Por: Sandra Monteiro
( "Le Monde Diplomatique” – Ed. Portuguesa, 06.Nov.2015)
Para todos os que têm criticado as políticas neoliberais da austeridade, e sofrido com as suas devastadoras consequências, a possibilidade de haver um governo em Portugal com base num acordo de incidência parlamentar determinado a repor os rendimentos da maioria dos trabalhadores e pensionistas, a recuperar o emprego, a combater a precariedade e a defender o Estado social e os serviços públicos, só pode ser motivo de esperança. Uma esperança há demasiado tempo negada e, por isso mesmo, mais urgente e saborosa.
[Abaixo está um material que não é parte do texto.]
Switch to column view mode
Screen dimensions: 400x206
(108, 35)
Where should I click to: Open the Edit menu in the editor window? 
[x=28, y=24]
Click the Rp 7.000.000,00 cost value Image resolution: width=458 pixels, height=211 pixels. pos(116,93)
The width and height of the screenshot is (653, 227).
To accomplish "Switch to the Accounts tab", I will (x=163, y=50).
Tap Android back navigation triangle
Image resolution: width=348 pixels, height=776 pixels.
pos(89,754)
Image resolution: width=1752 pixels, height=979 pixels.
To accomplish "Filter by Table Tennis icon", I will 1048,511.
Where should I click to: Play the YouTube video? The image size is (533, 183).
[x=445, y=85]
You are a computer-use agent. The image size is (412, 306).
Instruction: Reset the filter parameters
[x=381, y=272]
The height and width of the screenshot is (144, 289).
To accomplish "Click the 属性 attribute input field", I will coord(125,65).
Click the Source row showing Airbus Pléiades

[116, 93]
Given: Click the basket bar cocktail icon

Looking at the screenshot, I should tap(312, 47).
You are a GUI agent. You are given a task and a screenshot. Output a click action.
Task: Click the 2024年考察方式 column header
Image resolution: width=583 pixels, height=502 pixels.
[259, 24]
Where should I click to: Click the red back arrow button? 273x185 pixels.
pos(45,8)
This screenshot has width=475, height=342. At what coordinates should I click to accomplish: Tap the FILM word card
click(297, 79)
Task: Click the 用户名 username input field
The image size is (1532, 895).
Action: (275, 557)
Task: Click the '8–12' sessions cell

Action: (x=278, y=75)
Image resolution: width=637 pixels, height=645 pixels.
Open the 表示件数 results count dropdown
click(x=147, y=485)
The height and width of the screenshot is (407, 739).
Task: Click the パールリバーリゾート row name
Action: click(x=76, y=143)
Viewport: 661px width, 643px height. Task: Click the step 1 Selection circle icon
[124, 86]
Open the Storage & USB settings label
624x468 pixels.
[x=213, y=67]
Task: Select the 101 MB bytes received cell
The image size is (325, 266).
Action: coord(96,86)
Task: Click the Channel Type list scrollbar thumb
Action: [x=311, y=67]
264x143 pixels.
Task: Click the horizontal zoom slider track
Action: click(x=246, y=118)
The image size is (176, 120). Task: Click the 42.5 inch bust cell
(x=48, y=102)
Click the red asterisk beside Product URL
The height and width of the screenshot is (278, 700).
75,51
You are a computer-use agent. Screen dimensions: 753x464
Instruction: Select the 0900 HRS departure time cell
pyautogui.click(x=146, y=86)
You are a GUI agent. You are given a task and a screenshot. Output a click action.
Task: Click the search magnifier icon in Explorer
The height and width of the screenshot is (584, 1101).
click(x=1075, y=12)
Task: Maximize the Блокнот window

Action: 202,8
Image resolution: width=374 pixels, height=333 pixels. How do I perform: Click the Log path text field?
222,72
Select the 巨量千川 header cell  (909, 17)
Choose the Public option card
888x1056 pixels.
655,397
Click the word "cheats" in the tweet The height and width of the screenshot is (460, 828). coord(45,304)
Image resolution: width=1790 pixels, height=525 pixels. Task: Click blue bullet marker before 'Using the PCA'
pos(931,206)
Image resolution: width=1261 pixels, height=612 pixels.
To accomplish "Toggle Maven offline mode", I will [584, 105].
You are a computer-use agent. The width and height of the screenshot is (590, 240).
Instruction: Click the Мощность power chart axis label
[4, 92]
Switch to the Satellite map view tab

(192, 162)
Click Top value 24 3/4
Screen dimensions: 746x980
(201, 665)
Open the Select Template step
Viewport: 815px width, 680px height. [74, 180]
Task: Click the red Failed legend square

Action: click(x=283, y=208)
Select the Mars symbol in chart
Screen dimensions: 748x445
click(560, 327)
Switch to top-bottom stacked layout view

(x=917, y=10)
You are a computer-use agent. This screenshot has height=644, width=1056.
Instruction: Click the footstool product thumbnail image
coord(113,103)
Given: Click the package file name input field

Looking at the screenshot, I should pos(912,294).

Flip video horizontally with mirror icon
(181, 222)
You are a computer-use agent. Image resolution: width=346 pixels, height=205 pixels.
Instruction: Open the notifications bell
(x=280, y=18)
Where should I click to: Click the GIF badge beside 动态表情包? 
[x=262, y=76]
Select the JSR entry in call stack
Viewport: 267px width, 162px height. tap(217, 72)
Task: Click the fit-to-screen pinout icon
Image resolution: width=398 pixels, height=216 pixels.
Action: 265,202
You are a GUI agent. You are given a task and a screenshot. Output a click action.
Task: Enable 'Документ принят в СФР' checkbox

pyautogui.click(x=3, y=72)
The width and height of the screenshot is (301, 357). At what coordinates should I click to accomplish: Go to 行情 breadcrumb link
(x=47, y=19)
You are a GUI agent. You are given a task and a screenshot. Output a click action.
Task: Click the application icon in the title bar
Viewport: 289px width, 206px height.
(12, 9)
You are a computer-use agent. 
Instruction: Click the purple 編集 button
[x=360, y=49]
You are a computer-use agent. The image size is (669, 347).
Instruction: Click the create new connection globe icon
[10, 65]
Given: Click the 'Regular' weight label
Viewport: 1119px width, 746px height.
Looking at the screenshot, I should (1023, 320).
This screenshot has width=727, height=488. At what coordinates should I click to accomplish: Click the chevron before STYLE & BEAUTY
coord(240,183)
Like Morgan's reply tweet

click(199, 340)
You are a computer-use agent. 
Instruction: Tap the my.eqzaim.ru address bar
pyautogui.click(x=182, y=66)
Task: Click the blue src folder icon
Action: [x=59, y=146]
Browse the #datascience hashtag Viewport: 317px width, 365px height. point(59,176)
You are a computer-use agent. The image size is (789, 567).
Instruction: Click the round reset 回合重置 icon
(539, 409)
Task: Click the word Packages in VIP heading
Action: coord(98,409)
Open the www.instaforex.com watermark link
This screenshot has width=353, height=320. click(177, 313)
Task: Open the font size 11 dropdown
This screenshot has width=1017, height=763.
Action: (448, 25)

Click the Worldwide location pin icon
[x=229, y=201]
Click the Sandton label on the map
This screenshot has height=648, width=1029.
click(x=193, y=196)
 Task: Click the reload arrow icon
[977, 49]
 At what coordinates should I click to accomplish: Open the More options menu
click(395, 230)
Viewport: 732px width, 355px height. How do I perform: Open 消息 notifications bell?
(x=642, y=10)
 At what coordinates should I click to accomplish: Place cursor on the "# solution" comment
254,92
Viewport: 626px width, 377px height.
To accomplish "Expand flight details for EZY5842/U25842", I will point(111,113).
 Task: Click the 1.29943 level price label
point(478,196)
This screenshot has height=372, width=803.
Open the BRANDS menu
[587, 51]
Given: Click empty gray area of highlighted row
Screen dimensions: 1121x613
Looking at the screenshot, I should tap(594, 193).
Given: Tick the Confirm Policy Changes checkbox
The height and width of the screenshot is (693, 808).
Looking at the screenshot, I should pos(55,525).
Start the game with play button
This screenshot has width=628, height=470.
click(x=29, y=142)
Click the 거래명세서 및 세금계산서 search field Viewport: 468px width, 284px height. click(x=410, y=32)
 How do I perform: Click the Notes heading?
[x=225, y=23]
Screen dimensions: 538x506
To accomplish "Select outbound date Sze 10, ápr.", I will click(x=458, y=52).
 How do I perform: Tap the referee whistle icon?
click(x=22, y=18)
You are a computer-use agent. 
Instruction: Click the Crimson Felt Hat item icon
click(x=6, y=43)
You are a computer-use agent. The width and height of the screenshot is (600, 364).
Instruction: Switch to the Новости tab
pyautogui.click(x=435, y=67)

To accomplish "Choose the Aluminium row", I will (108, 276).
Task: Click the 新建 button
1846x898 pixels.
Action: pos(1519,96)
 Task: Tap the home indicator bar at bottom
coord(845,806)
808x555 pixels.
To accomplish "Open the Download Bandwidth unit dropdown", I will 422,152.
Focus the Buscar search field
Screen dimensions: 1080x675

Porém, ela surge a par de uma grande incerteza sobre a capacidade que um tal governo terá de ser bem sucedido, face a diversos constrangimentos internos e externos. É certo que um tal acordo para a governação entre o Partido Socialista (PS), o Bloco de Esquerda (BE), o Partido Comunista Português (PCP) e o Partido Ecologista «OS Verdes» (PEV), inédito em quarenta anos de democracia, e que existe também por força da dimensão da crise, significa que foi desbloqueado um grande nó que paralisava a esquerda parlamentar: se parte dela não tinha uma estratégia para participar na governação, a outra parte não tinha uma estratégia política para defender a sustentabilidade económica dos valores e princípios que dizia defender.O simples facto de este nó começar a ser desfeito suscita já reacções por parte de quem contava que o sistema poderia esmagar continuadamente os povos sem que a representação política, fortemente condicionada por media sem real pluralismo de perspectivas, deixasse de estar solidamente acantonada à direita.